# Bobcats to interview Mike Malone & Patrick Ewing



## Diable (Apr 26, 2005)

LINK

This would be a great hire, but the truth is that Malone might well get better offers. I suspect that he would have to wait to see what the Clippers want to do. He has a relationship with Chris Paul, who gives him a lot of credit for the Hornets improved defense in his final season there.
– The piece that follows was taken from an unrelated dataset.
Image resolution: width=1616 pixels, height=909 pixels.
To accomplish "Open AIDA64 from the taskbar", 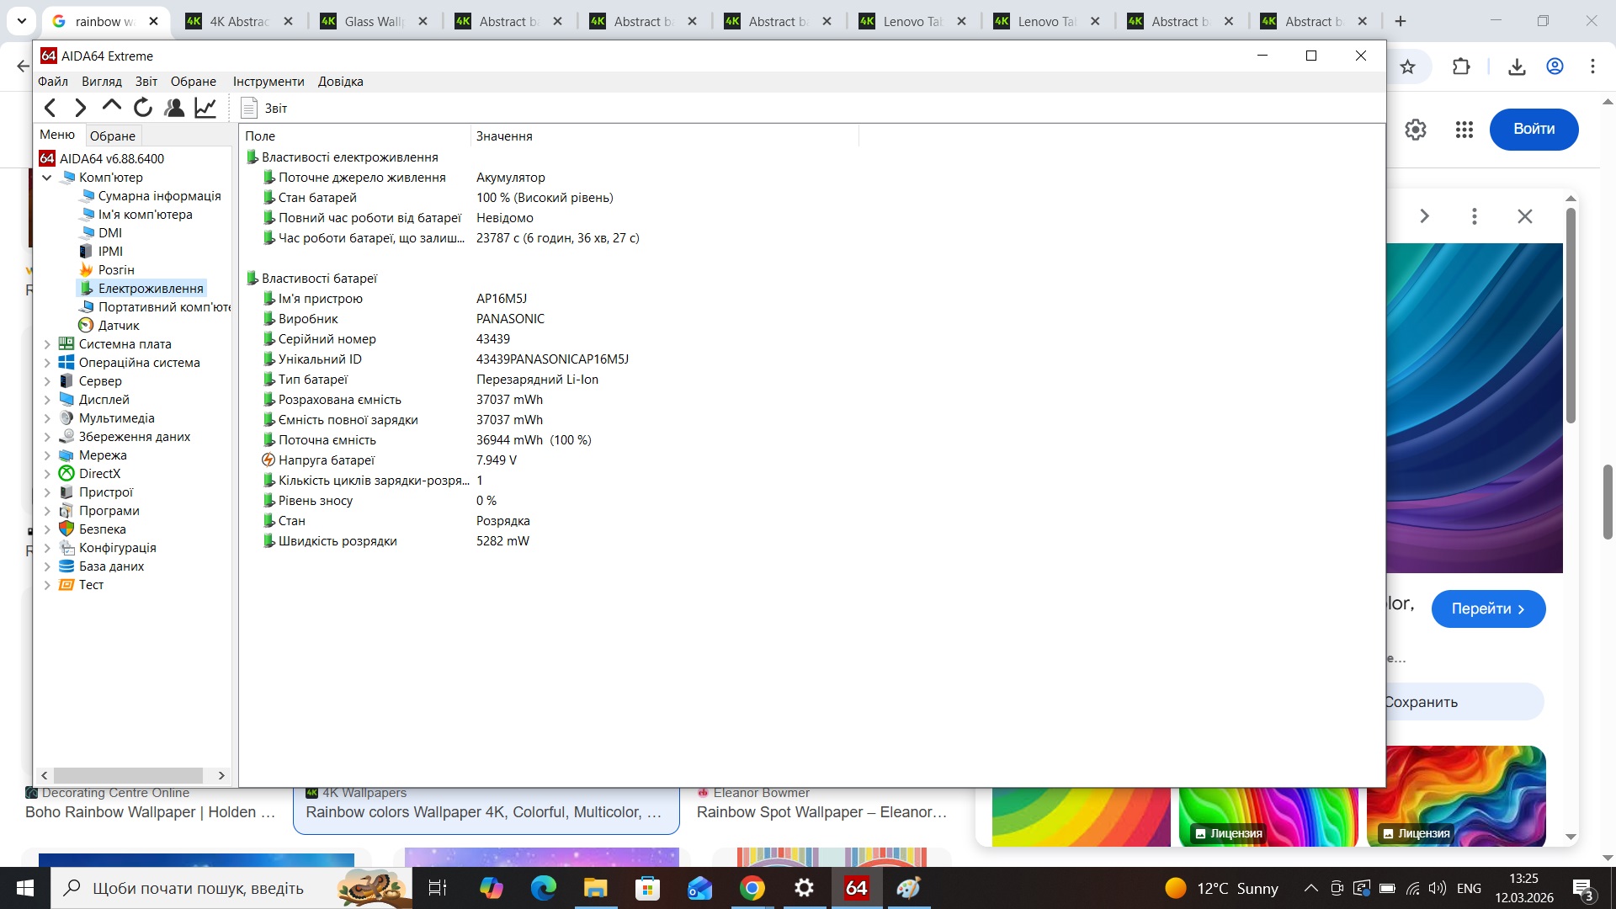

> The Warriors have granted the Charlotte Bobcats permission to interview assistant coach Michael Malone, according to multiple sources.
> Charlotte, owned by NBA legend Michael Jordan, is scheduled to interview Malone on Tuesday, as first reported by Yahoo! Sports. The Bobcats fired Paul Silas last week. Charlotte finished 7-59, posting the worst win percentage (.106) in NBA history.
> Malone, regarded as one of the top assistant coaches in the league, still has two years left on his contract. He's the primary Xs and Os guy for head coach Mark Jackson's staff. Malone's decade-plus of experience as an assistant coach complements Jackson, who had never coached before being hired by the Warriors.
> Warriors general manager Bob Myers said he wants to keep Malone but acknowledged his top assistant would be coveted.
> "When we interviewed Michael Malone, we knew he was then a hot commodity," Myers said before the Warriors' season finale. "We have him under contract, but again if Mike gets an opportunity to coach and be a head coach in this league, that's something he's going to do and you don't hold him back from. But we'll do everything we can and we do everything we can to hope that he stays."


----------



## Diable (Apr 26, 2005)

*re: Bobcats to interview Mike Malone & Patrick Ewing*

http://sports.yahoo.com/news/nba--b...malone.html;_ylt=Audmskj1LVknIPxumw3Ebp68vLYF

I guess Patrick Ewing gets an interview now. I don't think that idea is very appealing to me. Nate McMillan is getting mentioned as well.


----------



## hobojoe (Jun 20, 2003)

Can't make a worse hire than Patrick Ewing IMO.


----------